Ирина усмехнулась в ответ:
– Следы твоей привычной иронии, скажем так.
– Ирина!
– Нина! Они смотрели друг дружке в глаза. У Ирины был странный нос, не курносый, но ноздрями наружу, что в сочетании с коротко обрезанными волосами и редакторскими очками придавало ей довольно свирепый вид. На самом деле уж Нина-то знала, это была нежнейшая одинокая душа. Она протянула руку через стол и накрыла Нинину ладонь своей.
– Время иронии прошло, Нинка. Нам выпало жить в героические времена.
Нина пожала плечами:
– Без иронии, Ирка, трудно уцелеть в героические времена.

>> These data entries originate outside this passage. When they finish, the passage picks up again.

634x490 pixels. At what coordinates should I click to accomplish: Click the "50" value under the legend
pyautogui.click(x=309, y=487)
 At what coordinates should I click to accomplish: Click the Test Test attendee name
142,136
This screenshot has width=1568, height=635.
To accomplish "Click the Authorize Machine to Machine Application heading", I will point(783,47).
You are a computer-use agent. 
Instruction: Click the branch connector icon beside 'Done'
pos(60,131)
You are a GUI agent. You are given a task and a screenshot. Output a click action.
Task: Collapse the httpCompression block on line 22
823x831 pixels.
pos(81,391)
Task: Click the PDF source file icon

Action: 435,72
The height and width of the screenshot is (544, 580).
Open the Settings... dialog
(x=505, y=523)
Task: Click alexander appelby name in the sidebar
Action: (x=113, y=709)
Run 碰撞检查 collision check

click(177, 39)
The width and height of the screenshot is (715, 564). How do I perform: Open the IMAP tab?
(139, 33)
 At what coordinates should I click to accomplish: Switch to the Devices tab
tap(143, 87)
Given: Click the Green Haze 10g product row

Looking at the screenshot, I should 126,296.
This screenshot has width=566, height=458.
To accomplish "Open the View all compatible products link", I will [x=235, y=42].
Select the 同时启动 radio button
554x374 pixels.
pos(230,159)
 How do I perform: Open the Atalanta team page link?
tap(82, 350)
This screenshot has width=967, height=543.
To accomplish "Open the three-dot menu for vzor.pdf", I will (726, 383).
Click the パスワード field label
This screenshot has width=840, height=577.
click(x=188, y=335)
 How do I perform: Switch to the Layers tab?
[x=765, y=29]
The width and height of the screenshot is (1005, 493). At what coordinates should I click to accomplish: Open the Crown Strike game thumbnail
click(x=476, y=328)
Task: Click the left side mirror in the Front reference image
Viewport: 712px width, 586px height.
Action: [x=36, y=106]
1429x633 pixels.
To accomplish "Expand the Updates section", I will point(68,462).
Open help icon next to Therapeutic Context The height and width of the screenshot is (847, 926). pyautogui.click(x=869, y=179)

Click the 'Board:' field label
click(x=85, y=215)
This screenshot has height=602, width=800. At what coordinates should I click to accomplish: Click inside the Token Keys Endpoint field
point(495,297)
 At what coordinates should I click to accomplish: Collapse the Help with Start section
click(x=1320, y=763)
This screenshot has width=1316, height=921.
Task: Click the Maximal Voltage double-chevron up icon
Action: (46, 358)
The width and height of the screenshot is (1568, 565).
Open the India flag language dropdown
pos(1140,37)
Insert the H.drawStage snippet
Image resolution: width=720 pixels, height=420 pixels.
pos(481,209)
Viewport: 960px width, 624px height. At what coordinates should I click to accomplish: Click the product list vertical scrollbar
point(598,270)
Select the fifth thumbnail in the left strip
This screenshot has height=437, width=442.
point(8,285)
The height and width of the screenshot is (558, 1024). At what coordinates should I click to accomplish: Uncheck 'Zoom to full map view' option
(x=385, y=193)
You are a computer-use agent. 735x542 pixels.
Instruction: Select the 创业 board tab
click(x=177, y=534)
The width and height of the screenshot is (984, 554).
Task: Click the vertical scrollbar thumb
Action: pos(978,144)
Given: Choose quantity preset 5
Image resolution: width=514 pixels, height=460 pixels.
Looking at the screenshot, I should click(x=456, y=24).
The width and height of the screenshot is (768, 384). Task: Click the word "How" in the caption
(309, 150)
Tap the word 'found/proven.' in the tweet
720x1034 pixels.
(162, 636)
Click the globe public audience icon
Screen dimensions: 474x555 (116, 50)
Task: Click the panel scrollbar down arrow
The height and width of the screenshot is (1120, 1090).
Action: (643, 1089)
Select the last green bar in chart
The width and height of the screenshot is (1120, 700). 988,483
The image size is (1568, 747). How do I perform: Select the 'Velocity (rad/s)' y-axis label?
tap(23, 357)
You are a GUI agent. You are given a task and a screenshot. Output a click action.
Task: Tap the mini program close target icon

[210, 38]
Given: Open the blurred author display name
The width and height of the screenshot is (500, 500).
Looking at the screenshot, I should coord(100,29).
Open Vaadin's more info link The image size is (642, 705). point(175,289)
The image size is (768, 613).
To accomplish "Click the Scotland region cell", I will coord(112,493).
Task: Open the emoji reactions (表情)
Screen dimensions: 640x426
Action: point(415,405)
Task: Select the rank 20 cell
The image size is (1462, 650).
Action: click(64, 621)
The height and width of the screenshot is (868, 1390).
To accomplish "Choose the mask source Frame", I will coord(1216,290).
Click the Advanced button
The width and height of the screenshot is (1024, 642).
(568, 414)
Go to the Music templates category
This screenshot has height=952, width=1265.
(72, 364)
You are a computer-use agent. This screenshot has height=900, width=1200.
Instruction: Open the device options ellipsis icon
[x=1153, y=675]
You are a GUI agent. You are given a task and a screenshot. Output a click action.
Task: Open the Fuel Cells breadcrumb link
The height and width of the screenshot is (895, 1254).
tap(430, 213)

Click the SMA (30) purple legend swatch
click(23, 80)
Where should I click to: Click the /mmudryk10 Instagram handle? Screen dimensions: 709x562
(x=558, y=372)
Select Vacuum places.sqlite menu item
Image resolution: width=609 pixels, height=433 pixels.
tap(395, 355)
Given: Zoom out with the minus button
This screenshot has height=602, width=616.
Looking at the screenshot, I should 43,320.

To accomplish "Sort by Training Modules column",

– А с ней трудно не пропасть, – сказала Ирина.
– Вот так софистика!
Они обе грустно рассмеялись.
Глава семнадцатая
Над вечным покоем
Как и все тюрьмы в стране, страшная Лефортовская тоже была переполнена, однако драки из-за места на нарах здесь случались редко, поскольку заселял камеры в основном политический состав, не чета блатарям, народ нередко интеллигентный, склонный даже к старорежимной солидарности. Во многих камерах установлена была даже очередность лежания на нарах. Час в горизонтальном положении, хочешь спи, хочешь о бабе мечтай, а потом уступай свое место товарищу по историческому процессу. В ожидании своей очереди на «горизонталку» заключенные либо стояли у стен, либо сидели голова к голове на склизком полу. В этом положении многим начинало казаться, что они едут куда-то в каком-то чудовищном трамвае. Были, конечно, и исключения из этих правил, в частности, по отношению к возвращающимся с допросов. Если человека с допроса приносили, нары ему предоставлялись без очереди. Ну, а если все-таки возвращался на ногах, тогда в общем порядке. Очередь существовала и на парашу, там всегда кто-нибудь восседал, выпускал газы в чрезмерном скоплении народа.